The Pera Museum (Meşrutiyet Cad. No. 65, en.peramuzesi.org.tr), named for its home in one of the most walkable neighborhoods of the city, Pera, features work, in many cases, from the private collections of Turkey’s own style setters. Frida Kahlos and Diego Riveras often hang in galleries a flight of stairs away from up-and-coming graduate students exhibiting cutting-edge comments on the country’s traditional arts and crafts. The work of local artists can also be nabbed in the über-contemporary galleries dotting the Istiklal Caddesi (Independence Avenue) in the heart of the Beyoğlu district.

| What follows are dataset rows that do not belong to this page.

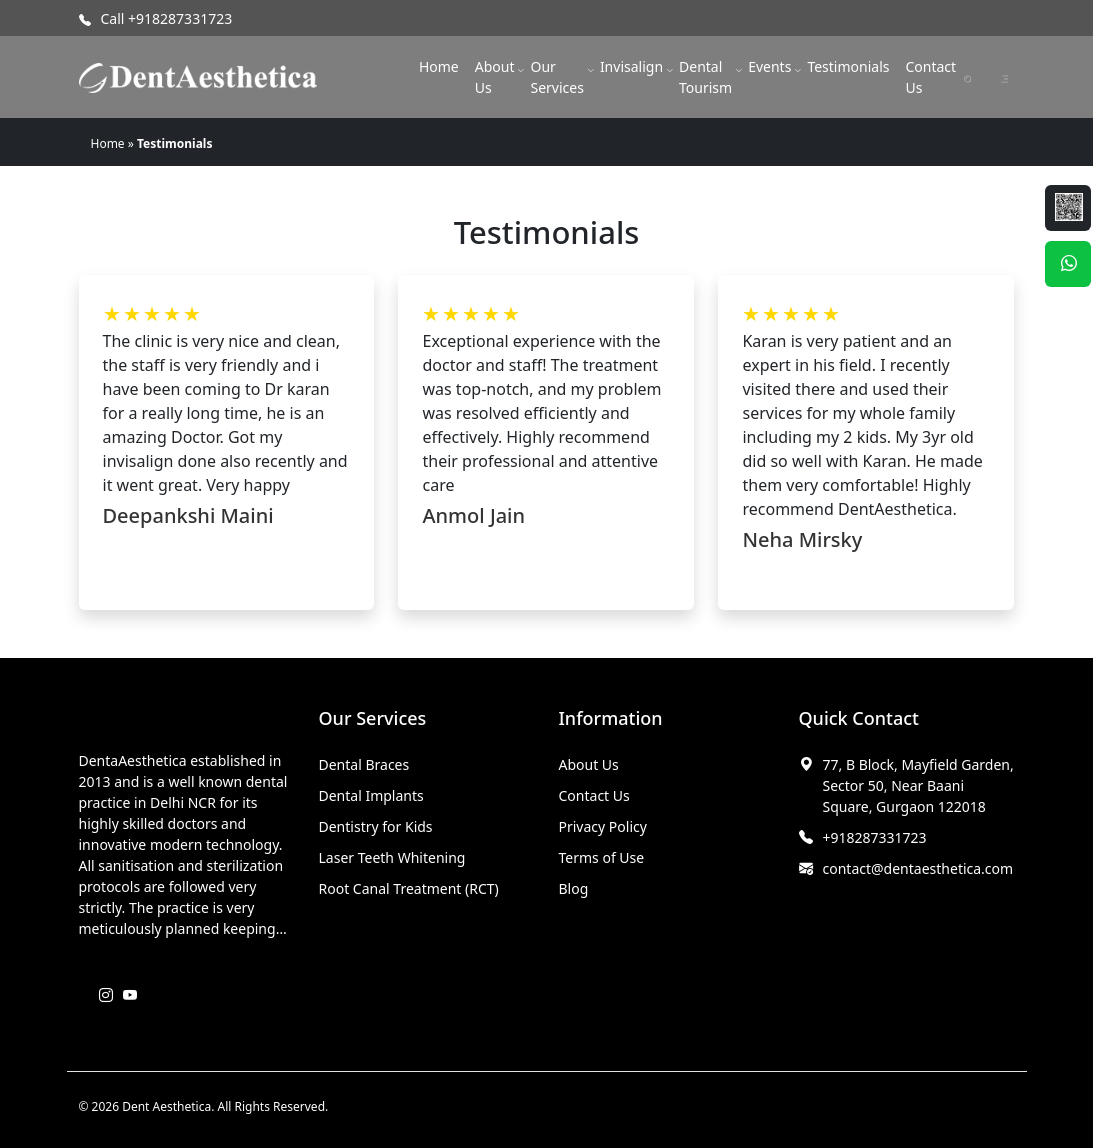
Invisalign (631, 66)
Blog (574, 888)
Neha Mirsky (802, 539)
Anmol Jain (473, 515)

Hipsters can be seen taking in the edgy neighborhood, strolling through Taksim Square and then continuing along the side streets of the closest thing Istanbul has to the East Village.
On the European side, mid-century-modern-flanked interiors are set deep into historic buildings, allowing for the kind of juxtaposition urbane, urban Americans yearn. While only a few markets and restaurants warrant a trip to the Asian side of the Bosphorus river, the architecture built after the Bosphorus Bridge—the first contemporary span connecting the two continents—was completed in 1973 and calls to any traveler looking for the city’s contemporary structures. The manses and row houses look wildly of the moment, despite their 1980s origins.
Few leave Istanbul without a trip to the Grand Bazaar (grandbazaaristanbul.org), one of the largest covered markets in the world, which opened in 1461. But the Egyptian Bazaar (also called the Spice Bazaar), dating back to 1660 in the Eminönü neighborhood, and the more recent Ortaköy Market on the Asian side, offer foodie fortresses that will yield Turkish delights far more interesting than de rigueur pottery and pashminas.
However, Istanbul natives choose elsewhere to shop altogether. Supermalls are popping up alongside new hotels in the Levent financial district complete with behemoth luxury imports such as Harvey Nichols. But it’s the intimate, nearly tourist-free neighborhood of Nişantaşı that reigns as the city’s fashion fortress. Native son Atil Kutoglu (Karakol Sokak No. 9, atilkutoglu.com) built his first boutique here amid the Art Nouveau buildings lined with chic streetside cafes. The top shops, which include Alexander McQueen, Prada, Cartier, Dolce & Gabbana, Louis Vuitton, Roberto Cavalli and Giuseppe Zanotti, among many, many others, create a prêt-à-porter play place where Louboutin clicks can be heard up and down the cobblestone paths until the sun goes down.
With all of its juxtapositions, Istanbul offers a lush look back at the creation of a multitude of cultures over nearly a millennium. Though it’s likely the stunning view of what’s to come for Turkey that will inspire the jet set to continue dropping in on this newly modern mecca.